An obvious political drift that even the younger generations of this same black middle class are beginning to feel.
On 28th August in Portland an equivalent celebration march occurred and it was organized by the same traditional organizations of the black Americans civil rights struggle and by NAACP Portland.
The voices of young black women engaged in these three and more months of Portland battles against police violence, feds violence, systemic racism and white squads have been heard.
This voice expressed the irreverent demolition of the traditional interpretation of the struggle for civil rights of the last century represented by the pro-institutional organizations such as the NAACP. A frontal attack, a desecration of the temple of the memory of the struggles of the past.

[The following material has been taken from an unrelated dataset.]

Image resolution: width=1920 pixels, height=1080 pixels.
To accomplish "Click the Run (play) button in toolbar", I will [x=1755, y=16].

A complain that is at the same time an observation of growing parts and sectors of the black proletariat in struggle, but also of part of new generation of black boys and girls sons and daughters of the same impotent black middle class, who have reduced access to the benefits that their parents and grandparents had at their disposal (and perhaps they feel closer to their proletarian and proletarian “black brothers and sisters”), while the society in which they live is increasingly racist. In fact, it is not a casuality that while the Portland NAACP looked at the Democratic Mayor Ted Wheeler and the Democratic Governor of Oregon as allies to thwart the presence of federal police troops during the weeks of July, Portland’s young women and girls, activists of the recent struggles of the last few years (which certainly are not revolutionary organizations, nor working class antagonist), demanded and continue to ask in the streets aloud the resignation of the democratic mayor Ted Wheeler, without ever ceasing to clarify that racism violence dominated Oregon well before the advent of the Trump era, well before the arrival of federal troops.

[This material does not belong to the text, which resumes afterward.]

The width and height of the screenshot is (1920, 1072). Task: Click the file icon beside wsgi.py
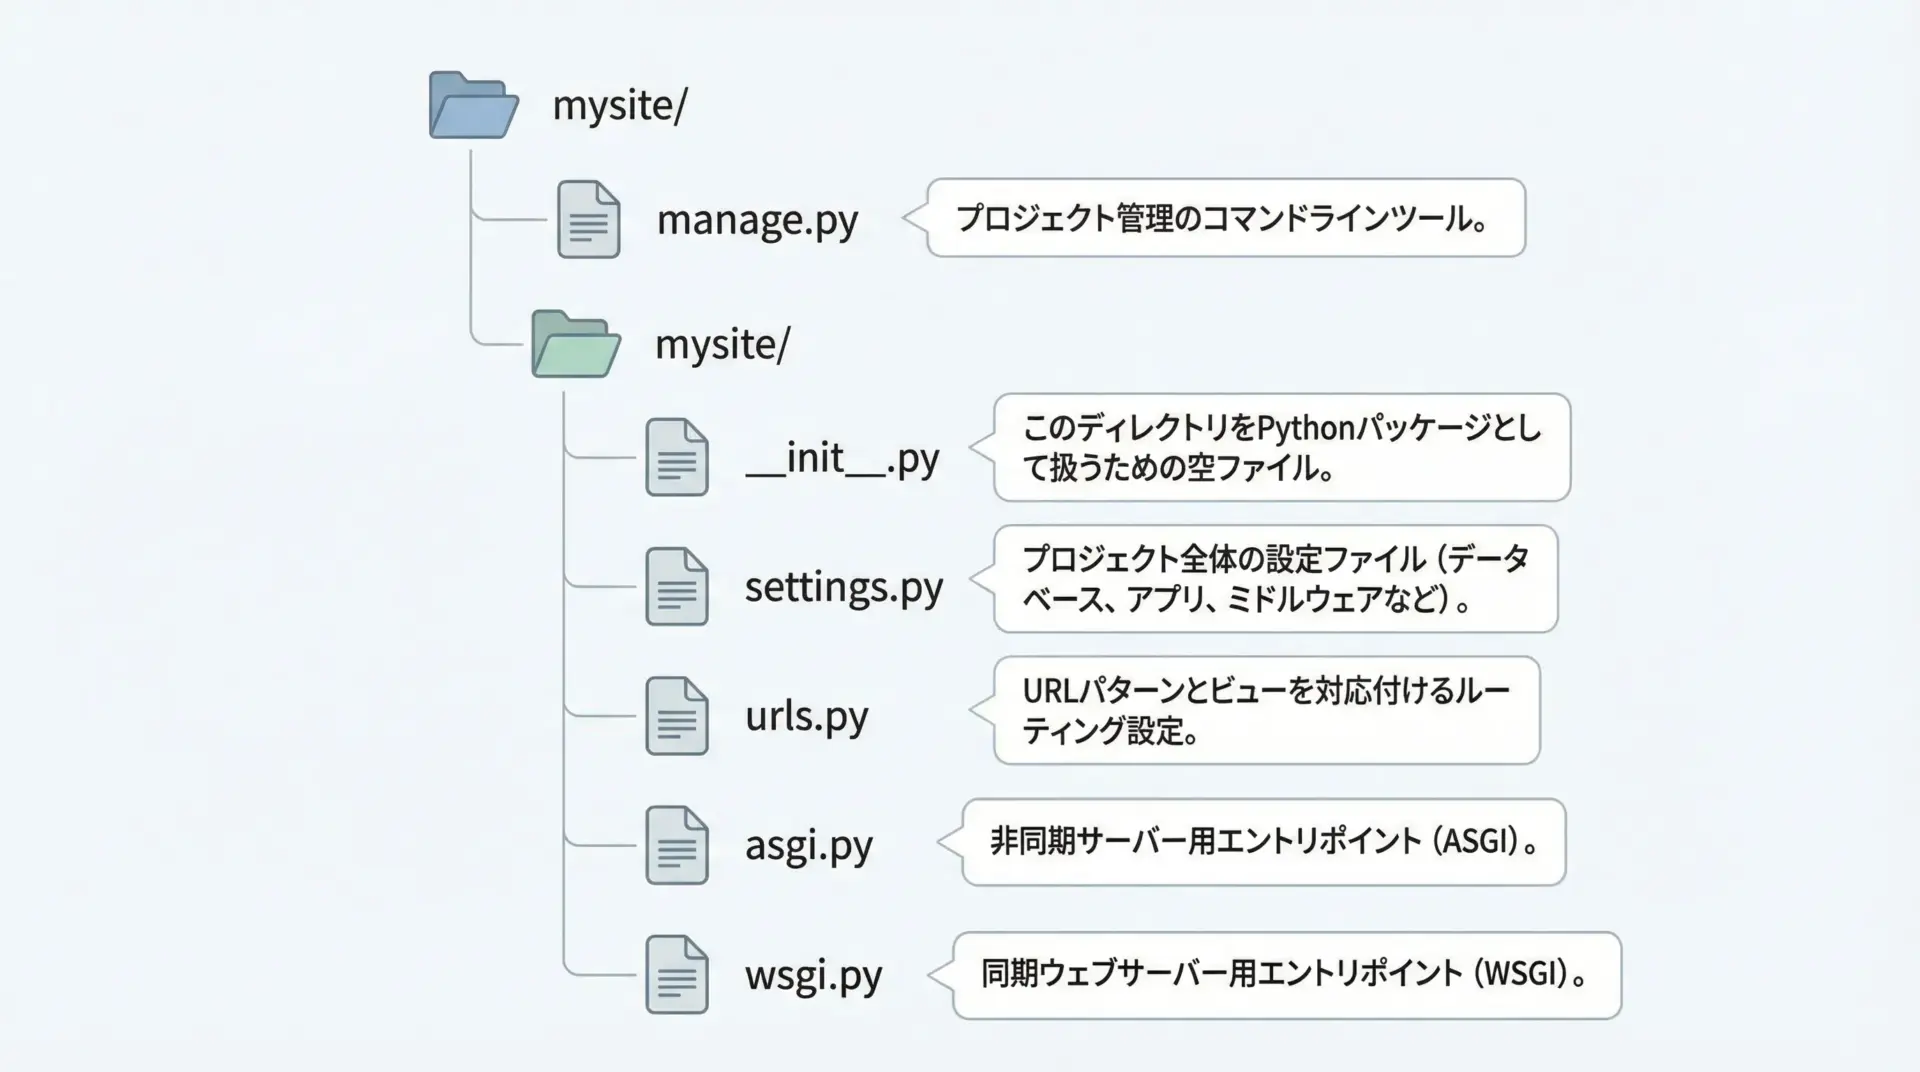coord(677,974)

“We can do better than forging relationships with murderously minded cops we pay to stalk our streets. We can do better than allowing archaic institutions run by gatekeepers like the NAACP to speak for us.

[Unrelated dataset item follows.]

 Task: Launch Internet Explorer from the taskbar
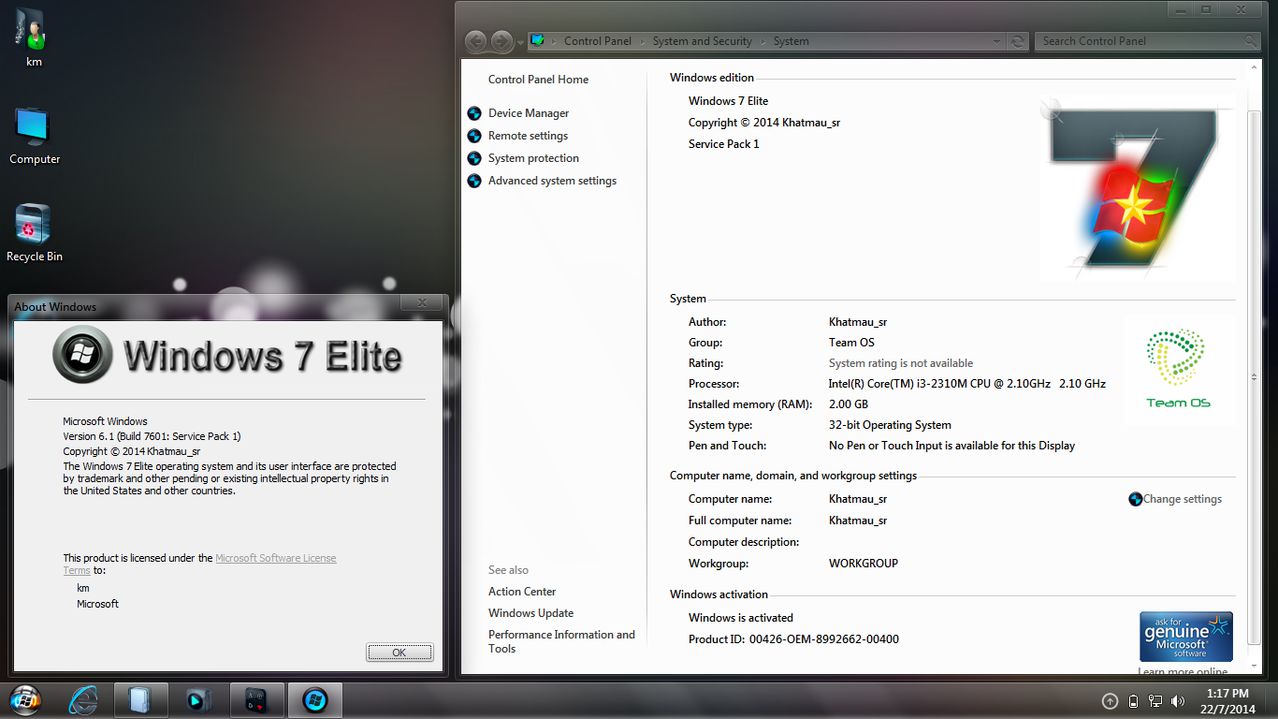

The same agencies that politicians call on when Black people in Portland die are the same agencies refusing to help the families affected. Teressa Raiford is who I witness spending time speaking to these families when they need it, whether it’s day or night. The one thing these families have in common is not only losing their loved ones, but having no support from the organizations getting recognition.Time and time again we’ve been shown that Black lives don’t matter here by PPB, our city officials and these faulty partnerships. Yet some of you choose to forget it. There is no compromise in complicity. It’s time to divest from Blackploitation, sexism, nepotism, misogyny and white supremacy. Thank you.”
The burden and the task of extolling the inextricable tangle of contradictions is on the hands of this struggle movement of colored and white exploited of these recent months, that only the path of the social conflict and the worsening of the general crisis will allow them to unravel.